They say you can hear the corn grow in Iowa in late summer. After the Republicans held their first presidential debate in early August, you could hear Dr. Ben Carson’s support grow as he moved into second place in the polls in Iowa.
A new CNN/ORC poll out after the first Republican debate showed that Dr. Carson now trails only Donald Trump by 22% to 14% in Iowa. Dr. Carson has also caught U.S. Senator Marco Rubio to tie for fourth place in national polls of potential Republican voters. Trump still leads national polls with 22.8%, Jeb Bush at 12% and Wisconsin Governor Scott Walker at 9.4%. Rubio and Dr. Carson are at 6.2%.
Best Line of the Night
Dr. Carson had the best line of the night at the end of the early August debate when he said, “Well, I haven’t said anything about me being the only one to do anything, so let me try that: I am the only one to separate Siamese twins, the only one to operate on babies while they were still in their mothers’ womb, the only one to take out half of a brain although you would think, if you go to Washington, that someone had beat me to it.”
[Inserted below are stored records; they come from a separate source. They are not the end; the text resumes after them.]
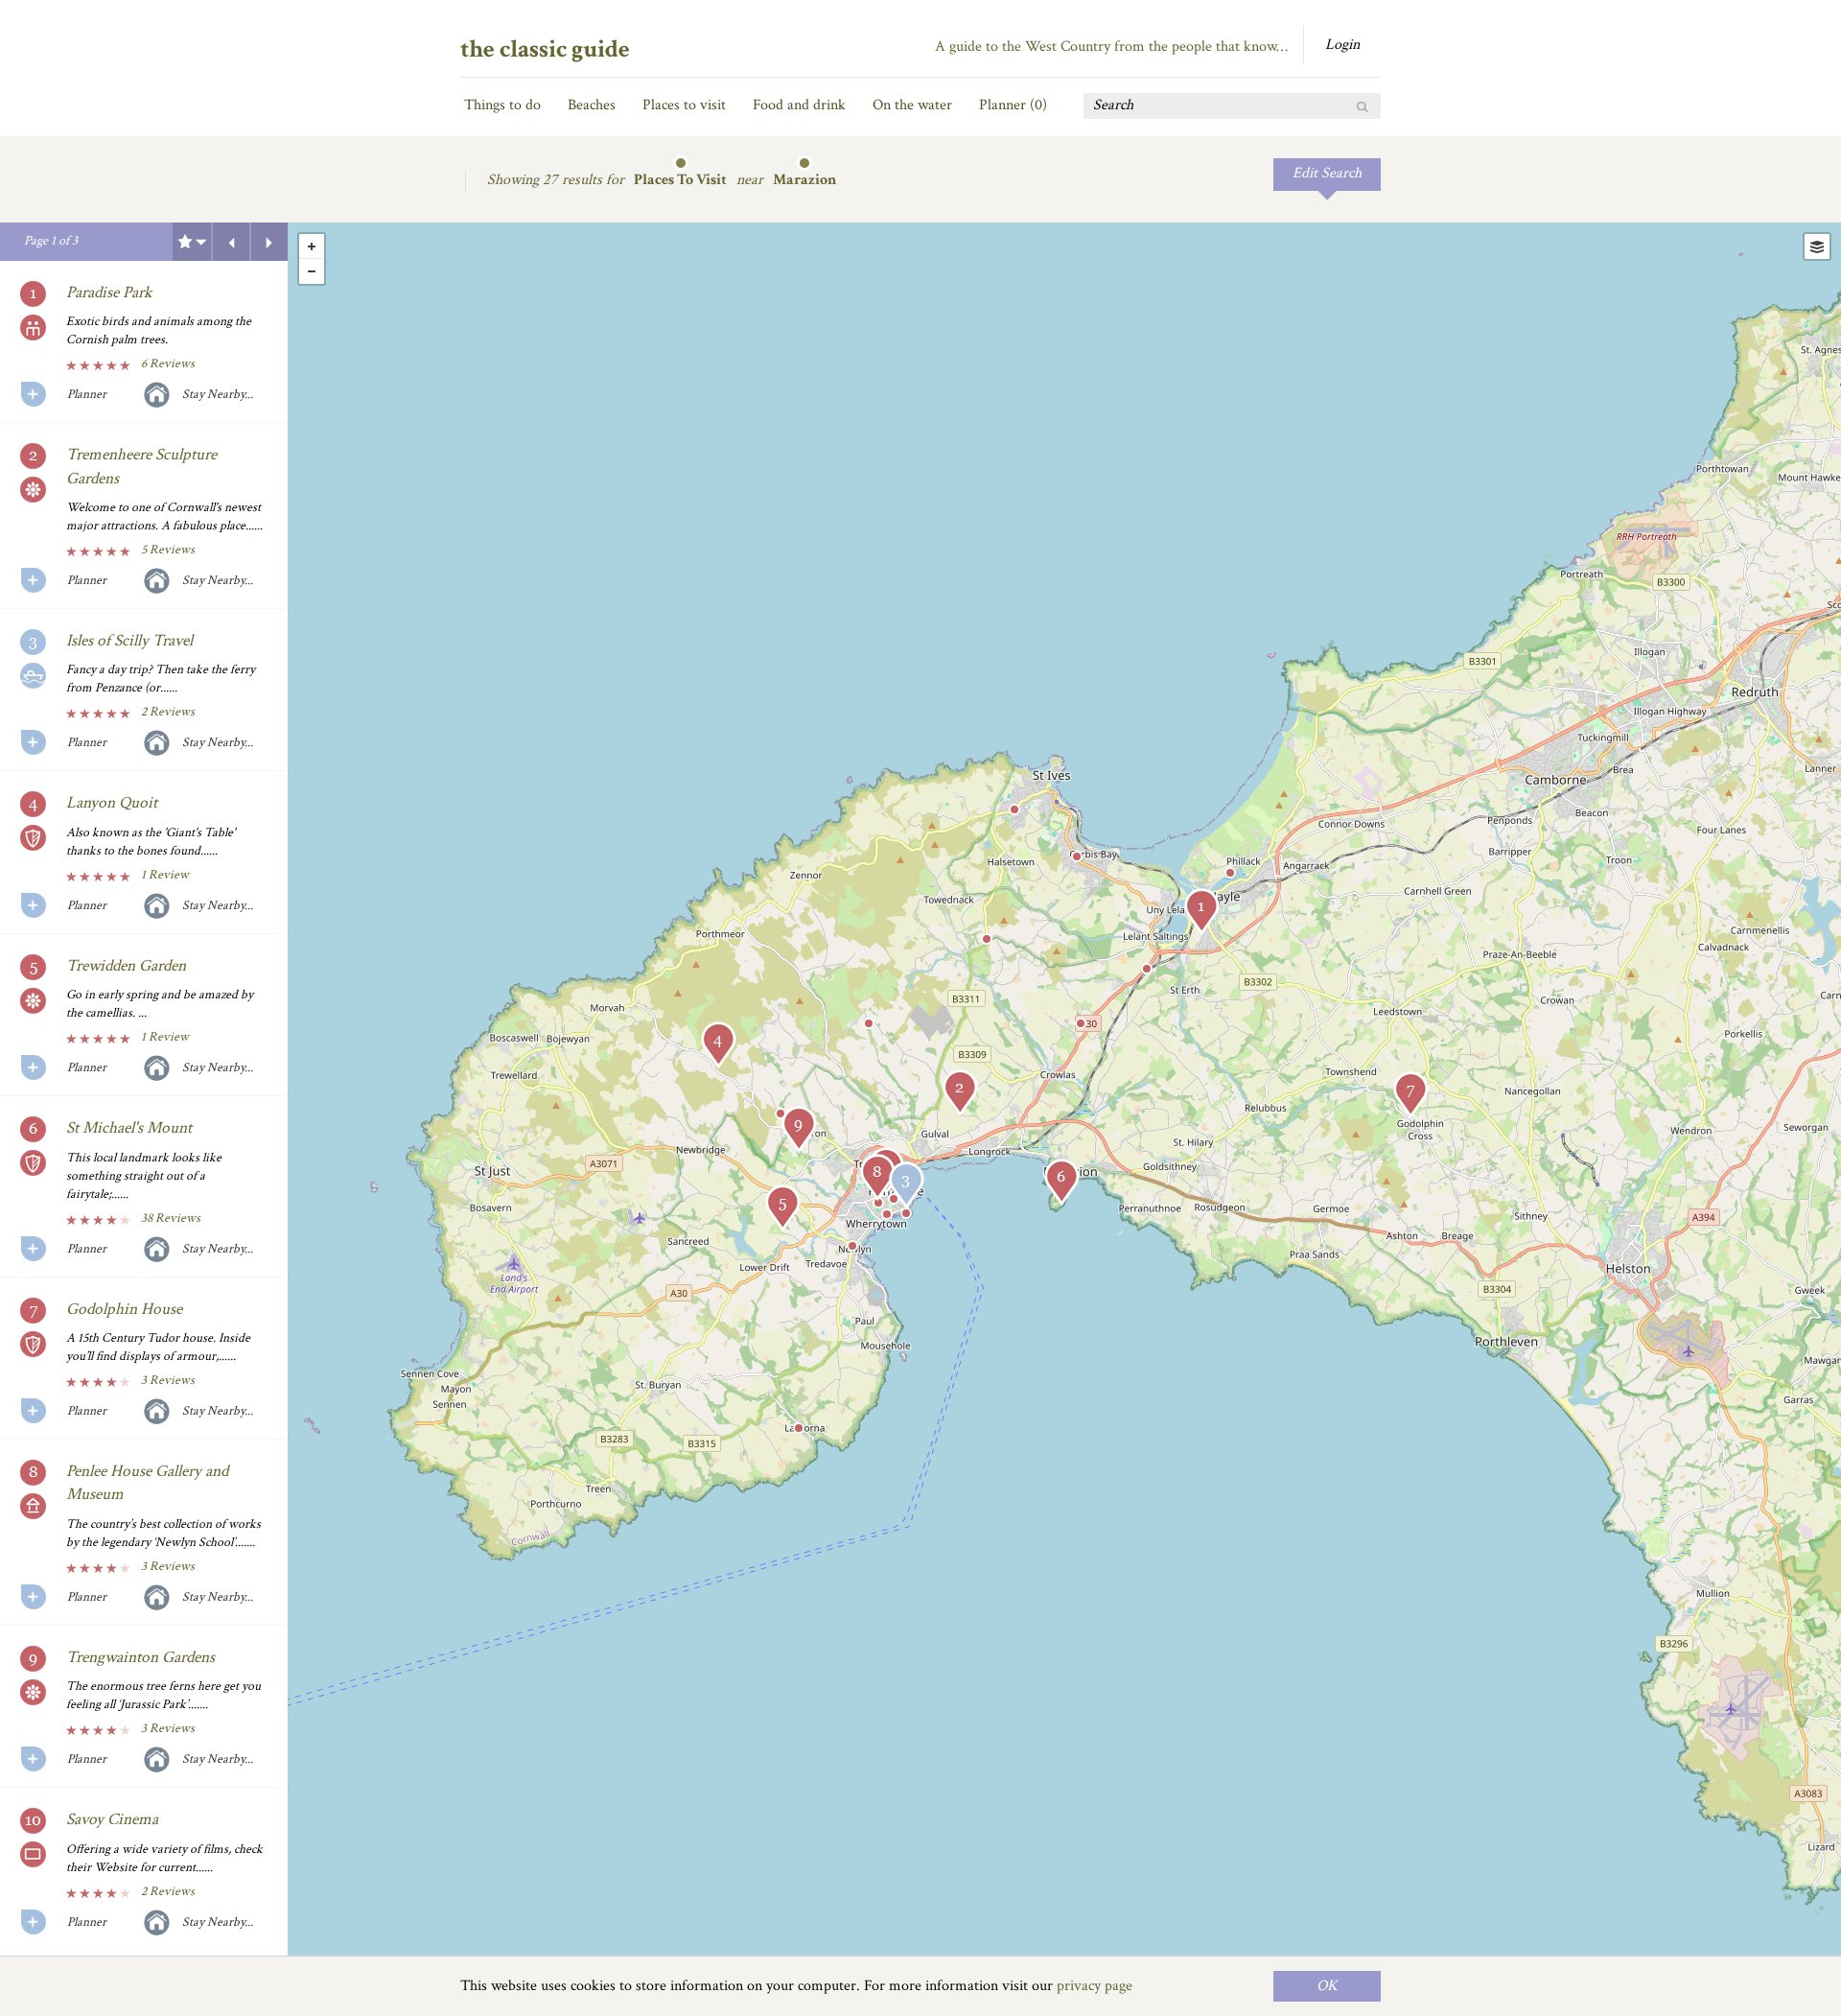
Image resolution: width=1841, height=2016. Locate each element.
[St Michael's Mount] (1061, 1182)
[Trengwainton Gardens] (799, 1129)
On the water (912, 105)
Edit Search (1327, 173)
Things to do (502, 105)
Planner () (1013, 105)
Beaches (592, 105)
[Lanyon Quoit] (718, 1044)
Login (1342, 45)
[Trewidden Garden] (782, 1208)
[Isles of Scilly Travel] (906, 1184)
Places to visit (684, 105)
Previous (231, 242)
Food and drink (799, 105)
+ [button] (311, 246)
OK (1327, 1986)
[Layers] (1817, 246)
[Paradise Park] (1201, 911)
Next (269, 242)
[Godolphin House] (1410, 1094)
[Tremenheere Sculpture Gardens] (960, 1092)
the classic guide (545, 49)
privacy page (1094, 1986)
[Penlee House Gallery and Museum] (877, 1177)
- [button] (311, 271)
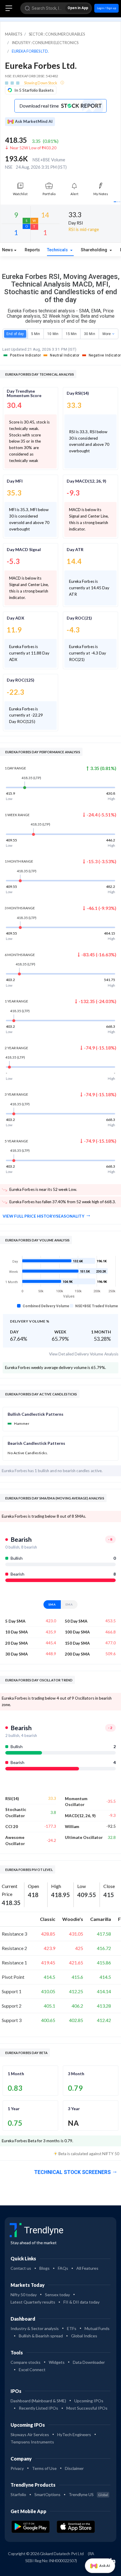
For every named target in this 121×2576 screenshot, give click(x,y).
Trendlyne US (88, 2494)
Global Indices (84, 2335)
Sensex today (57, 2294)
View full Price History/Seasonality (43, 1216)
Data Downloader (89, 2362)
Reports (32, 249)
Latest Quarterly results (33, 2301)
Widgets (57, 2362)
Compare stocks (26, 2362)
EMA (69, 1604)
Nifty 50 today (24, 2294)
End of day (15, 334)
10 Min (52, 334)
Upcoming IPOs (88, 2400)
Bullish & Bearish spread (41, 2335)
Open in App (78, 8)
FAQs (63, 2268)
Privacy (17, 2468)
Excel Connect (32, 2369)
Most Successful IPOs (86, 2408)
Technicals (58, 249)
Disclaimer (74, 2468)
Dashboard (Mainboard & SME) (38, 2400)
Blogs (44, 2268)
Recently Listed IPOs (38, 2408)
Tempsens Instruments (32, 2441)
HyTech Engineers (74, 2434)
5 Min (35, 334)
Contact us (21, 2268)
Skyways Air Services (30, 2434)
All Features (87, 2268)
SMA (52, 1604)
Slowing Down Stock (41, 83)
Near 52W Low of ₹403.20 (33, 147)
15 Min (71, 334)
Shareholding (94, 249)
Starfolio (18, 2494)
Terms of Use (44, 2468)
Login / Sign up (106, 8)
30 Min (89, 334)
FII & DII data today (81, 2301)
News (7, 249)
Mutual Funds (97, 2328)
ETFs (71, 2328)
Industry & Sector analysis (35, 2328)
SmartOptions (47, 2494)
Nate Silver’s online publication, FiveThirtyEight, said Dr. Carson “continues to poll fairly well and is well-liked by voters. Depending on which poll you look at, he was rated as either the most impressive or the second most impressive candidate in the varsity debate.”
Winners and Losers
Silver tracked changes in polls, pre-debate to post-debate. Carly Fiorina, the former Hewlett-Packard CEO, until being fired by her board, had the biggest jump, rising 6.0%. Rubio and Carson each rose 2.4%. Scott Walker was the big loser, dropping 4.6%.
Healthcare? What Healthcare?
Perhaps the most surprising thing about the debate was the absence of talk about healthcare. They all said they wanted to “Repeal and Replace” Obamacare. But no one offered an alternative.
The only ones to give more than a sound bite about healthcare were Ohio Governor John Kasich, as he explained why he expanded his state’s Medicaid program with Obamacare money, and Donald Trump, who claimed that even though he’d said good things about the single payers systems in Canada and Scotland, he preferred a “private system” for the U.S. “without the artificial lines around every state.”
Polls and the Nate Silver Scorecard
Silver urged people not to get too wound up about polls right now.
“Twelve years ago, in August 2003, Joe Lieberman led in most polls of the Democratic primary. Eight years ago, in August 2007, Rudy Giuliani maintained a clear lead in polls of Republicans, while Hillary Clinton led in polls of the Democratic nomination contest. Four years ago, in August 2011, Mitt Romney began with the lead in polls of Republican voters, but he would be surpassed by the end of the month by Rick Perry, the first of four Republican rivals who would at some point overtake Romney in national polling averages, ” wrote Silver.
Silver says the polls have “some correlation” with election outcomes. It’s better to be near the top than near the bottom. But polls right now are “like projecting a major league pitcher’s numbers from high school stats: Sure, you’d rather draft a random 17-year-old with a 2.14 ERA than another one with a 3.31 ERA if that’s all the information you have to go by. But that data doesn’t reveal very much, and its predictive power tends to be swamped by other indicators (everything from the pitcher’s strikeout-to-walk ratio to his scouting reports).”
Endorsements Matter
The best indicators in the case of presidential primaries, says Silver, are “endorsements and support from party elites tend to be more reliable indicators of eventual success.”
If that’s the case, place your bets on Jeb Bush.
FiveThirtyEight keeps track and weighs endorsements on a numerical scale of Governors (10 points), U.S. Senators (5 points) and U.S. Representatives (1 point.) In that race Bush leads with 31 points, followed by New Jersey Governor Chris Christie with 25 and Huckabee with 15. Dr. Carson stands at 0.